“Why would I care about the difference between interpretation and compilation?” ask Dave, your colleague developer. “After all, this is a low level detail, and I don’t care about that! That’s why we have abstractions all over the place!”.
Dave is wrong, in many aspects. First, knowing the foundations supporting the high level abstractions you use every day, as a developer, will give you an edge to understand quickly whatever is built upon them. Programming languages, frameworks, you name it. Second, knowing the difference between compilation and interpretation will help you debug, improve performances, and deploy the software you’ve built. It’s a very important subject we need to understand, even roughly.

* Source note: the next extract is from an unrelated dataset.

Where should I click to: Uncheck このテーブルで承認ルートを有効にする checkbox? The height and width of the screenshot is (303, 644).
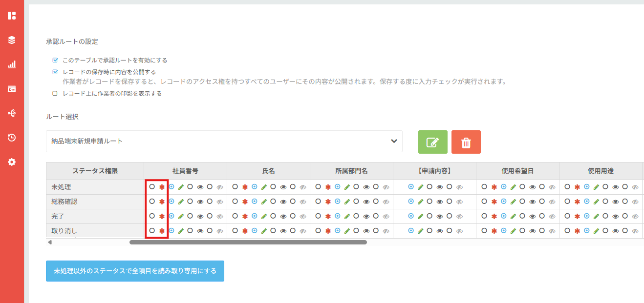click(x=55, y=61)
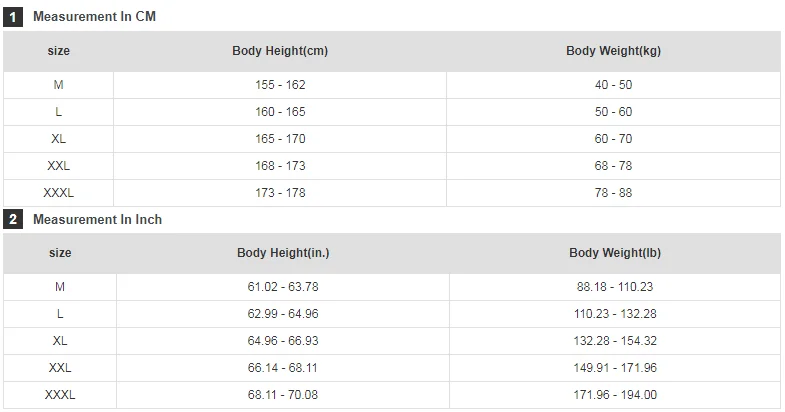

So today, let’s dive into the differences between interpretation and compilation. We’ll see together:
- How a computer execute a program.
- How a compiler works.
- How an interpreter works.
- The advantages and drawbacks of both solutions.

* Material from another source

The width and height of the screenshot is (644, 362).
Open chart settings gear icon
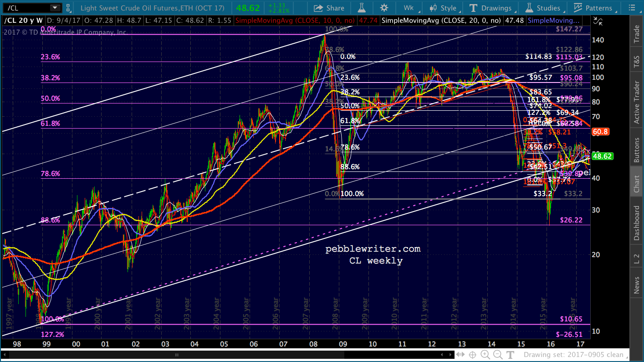[x=384, y=8]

This article is a (gentle) introduction to the topic. I won’t cover everything in details. If you’re interested to dive more, feel free to contact me or to let a comment. I’m always happy to help, or to gather suggestions for a future blog post.

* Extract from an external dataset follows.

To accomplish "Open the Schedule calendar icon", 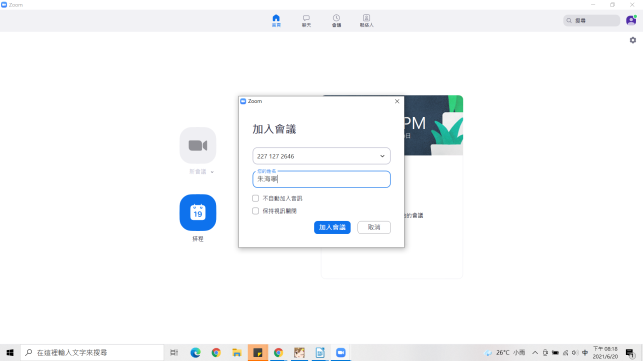I will 198,212.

I hope you’re ready! This article is packed with information, so take your time and don’t hesitate to come back to it.
Interpreted And Compiled Programming Languages
As humans, we love categorizing things to make sense of the world. Also, it prevents our brain to burn out with too many details to consider at once. But sometimes these generalizations don’t hold a lot of truth anymore. It’s not different for programming languages; we often speak, as developers, about interpreted programming languages and compiled programming languages, two convenient categories.
If you need to remember only one thing from this article, it’s this one: every programming language can be interpreted or compiled.
For example, PHP is very often interpreted in real life projects, that’s why we put it in the “interpreted programming language” category. But if you’re Facebook and you write a compiler for PHP, you have now a “compiled programming language”.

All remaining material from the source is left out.